One of the participants brought and “played” a horn-shaped plastic cone that I immediately recognized as a vuvuzela. This noisemaker achieved global fame during the 2010 FIFA soccer worldcup in South Africa. The sound of the vuvuzela is vaguely reminiscent of a low-frequency truck horn and echoed the intermittent greetings from down on the highway.
The truck horn has become an auditory symbol for the ongoing freedom protests. It is beautifully put on display in a video titled “Freedom Convoy 2022 Sights and Sounds” by the community of Steinbach, Manitoba. The video is taken from the western route of the convoy, which engaged a massive amount of vehicles, in the ten thousands. The contrast between the prairie and western provinces of true-north-and-free Canada as compared to the miserable urban southern Ontario could not be more stark than in the numbers of, and reactions to, the convoy.
Following on the theme of crowd-sourced noise in football stadiums, I was also reminded of “la ola”: the wave of fans raising arms and cheering in a mass formation cycling 360 degrees around sport arenas. Apparently, the wave was invented in the Oakland Athletics (American) football stadium in 1981. I seem to recall it as la ola from watching (on TV) the 1986 soccer worldcup in Mexico shortly thereafter. Thinking of the recent Toronto Queen’s Park rally, it could be quite impressive and fun to organize a wave around the statue where the speakers and organizers congregate.
This brings me to an additional idea for the Freedom Convoy 2022 in Ottawa. Visitors and residents are talking about the constant sound of the trucks’ air horns at Parliament Hill and across the city. Some are understandably getting tired of the noise; others enjoy its deeper meaning and uplifting qualities. This leaves me wondering whether the organizers could create a sound wave across the city by getting truckers to honk for five seconds every minute, depending on their location in a circle around Parliament Hill.
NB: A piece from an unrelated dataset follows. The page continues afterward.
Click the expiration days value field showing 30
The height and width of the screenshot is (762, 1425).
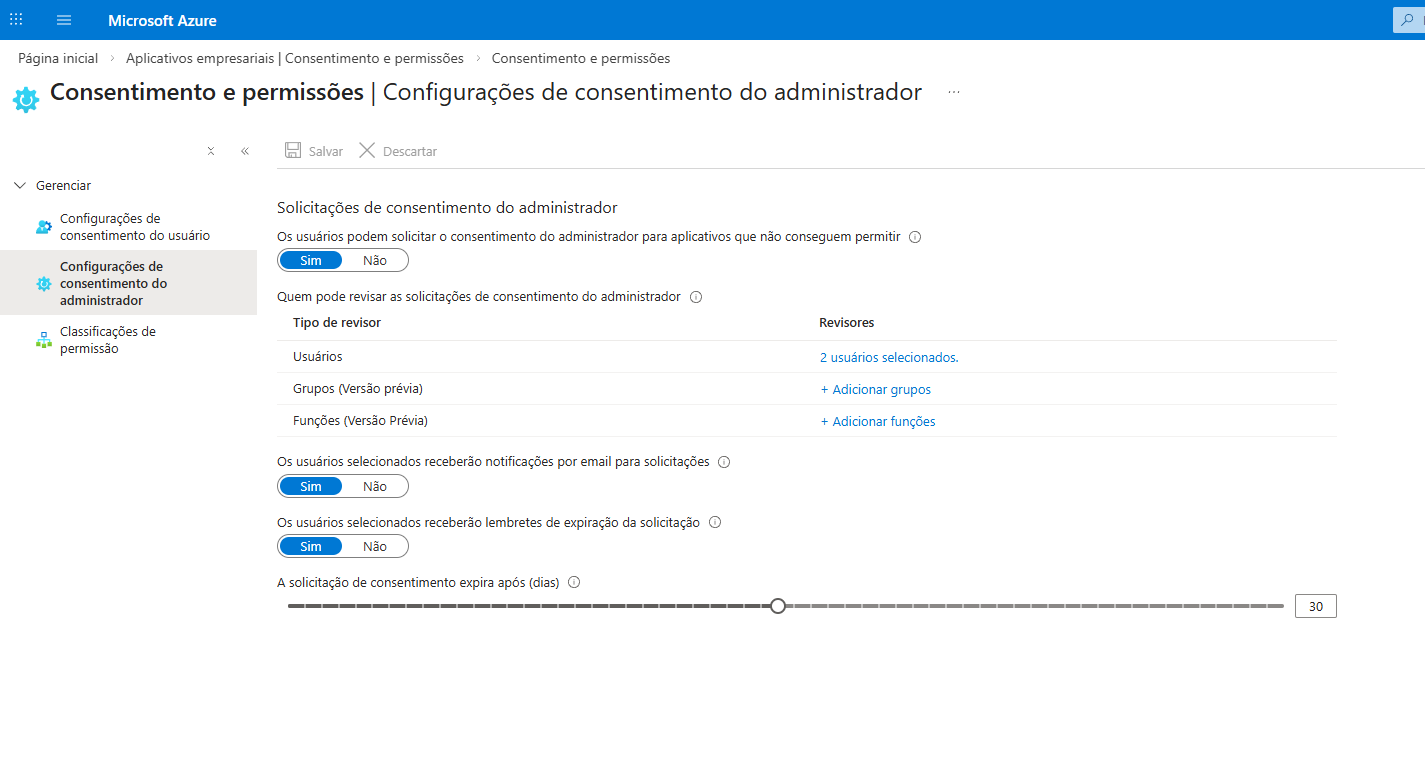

Picturing a clock face centred at the Hill, a trucker stopped at the blue marker between hours 4 and 5 would observe his/her smartphone clock and sound their horn during the :20 to :25 second interval each minute (e.g. during an organized 15-minute event).
I imagine the sound of freedom circling around the city, a bit like a siren alerting residents to the imminent danger to our open, liberal democracy that the Freedom Convoy 2022 aims to stop.